Par Hamid Javadi
Alors que le monde continue d'évoluer à un rythme vertigineux, notre compréhension de la dynamique mondiale du pouvoir et des structures complexes qui les régissent doit faire de même.
Alors que les défis mondiaux nécessitent de plus en plus une action collective, ou pour invoquer les « solutions mondiales » du chef de l'ONU Antonio Guterres, le désir de l'Iran pour le multilatéralisme nécessite de manière convaincante la coopération internationale, en particulier entre les pays ayant des intérêts et des principes communs.
L'engagement à toute épreuve de l'Iran envers le multilatéralisme au milieu de l'ordre mondial multipolaire émergent, malgré diverses complexités géopolitiques, offre aux pays indépendants une chance de favoriser le dialogue, de promouvoir la paix et de résoudre les problèmes mondiaux urgents et importants.
Ces dernières années, le rythme rapide des progrès technologiques, l'intégration économique et la libre circulation de l'information ont facilité un niveau d'interconnexion mondiale sans précédent.
Cependant, ces changements ont également mis en évidence des défis complexes qui nécessitent des efforts collectifs et une révision des structures de pouvoir traditionnelles qui ont été pour la plupart mises en place après la Seconde Guerre mondiale et solidifiées après la guerre froide.
Le processus a déjà commencé.
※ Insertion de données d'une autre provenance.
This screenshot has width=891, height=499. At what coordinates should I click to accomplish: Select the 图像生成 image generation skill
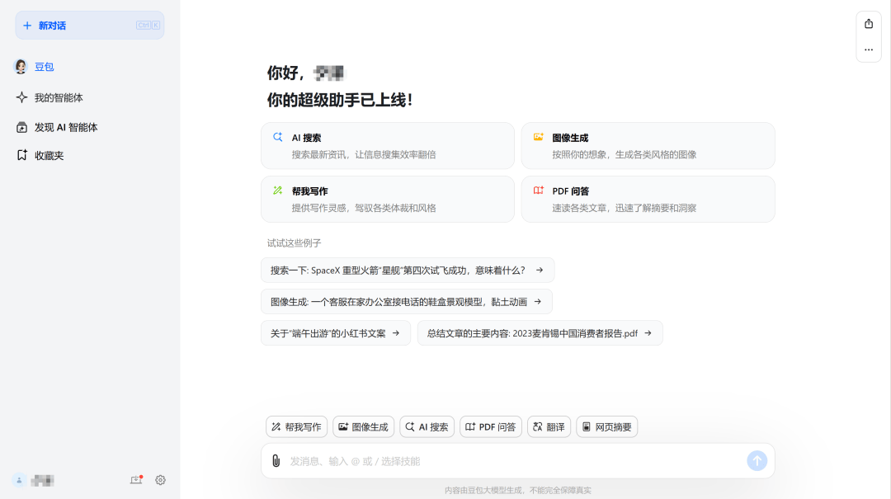[363, 426]
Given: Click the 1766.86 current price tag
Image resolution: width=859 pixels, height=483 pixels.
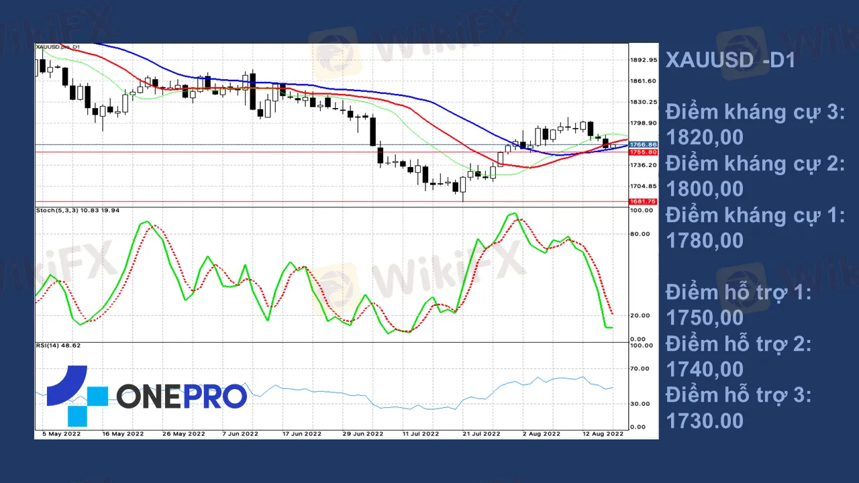Looking at the screenshot, I should pos(643,144).
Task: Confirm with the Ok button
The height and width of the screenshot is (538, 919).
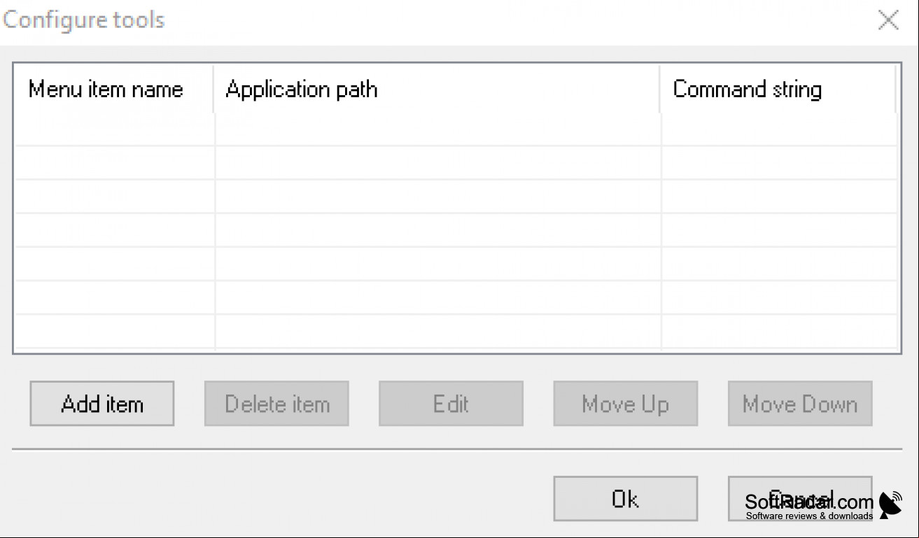Action: 625,499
Le monde s'éloigne lentement, mais sûrement, de l'ordre mondial unipolaire qui a vu les États-Unis devenir une superpuissance mondiale et dominer et subjuguer les nations qui refusaient de lui être subordonnées.
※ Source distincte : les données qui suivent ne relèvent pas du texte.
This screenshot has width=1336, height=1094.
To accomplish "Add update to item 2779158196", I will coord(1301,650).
La communauté internationale en a assez de l'ordre mondial existant et des difficultés inexprimables qu'il a apportées à l'humanité sous différentes formes et manifestations.
Pendant des décennies, la puissance militaire et économique inégalée des États-Unis a propulsé le pays vers des sommets sans précédent, donnant naissance à une ère dite de l'exceptionnalisme américain.
Cependant, la notion d'exceptionnalisme américain, adoptée par ses dirigeants et l'empire des médias corporatistes comme un outil de domination perpétuelle, a échoué à l'épreuve du temps.
La guerre du Vietnam (1955-1975) a révélé les limites de la puissance militaire américaine et a sous-tendu des divisions nationales qui ont remis en question le rôle de l'Amérique en tant que « globocop » qui se nourrit de l'interventionnisme.
Les crises pétrolières des années 1970, lorsque l'embargo pétrolier de l'OPEP a entraîné de graves pénuries de carburant et une flambée des prix, ont révélé les vulnérabilités de l'économie américaine et sa dépendance au pétrole étranger.
Le bourbier des guerres futiles dans la région de l'Asie occidentale a encore mis à nu l'échec des politiques interventionnistes américaines, en particulier en Irak et en Syrie.
Peut-être qu'aucune région n'a connu l'hégémonie américaine de manière aussi désastreuse que l'Asie de l’Ouest, une région riche en ressources et stratégiquement vitale où les puissances mondiales se sont historiquement rivalisées pour étendre leur poids et leur domination.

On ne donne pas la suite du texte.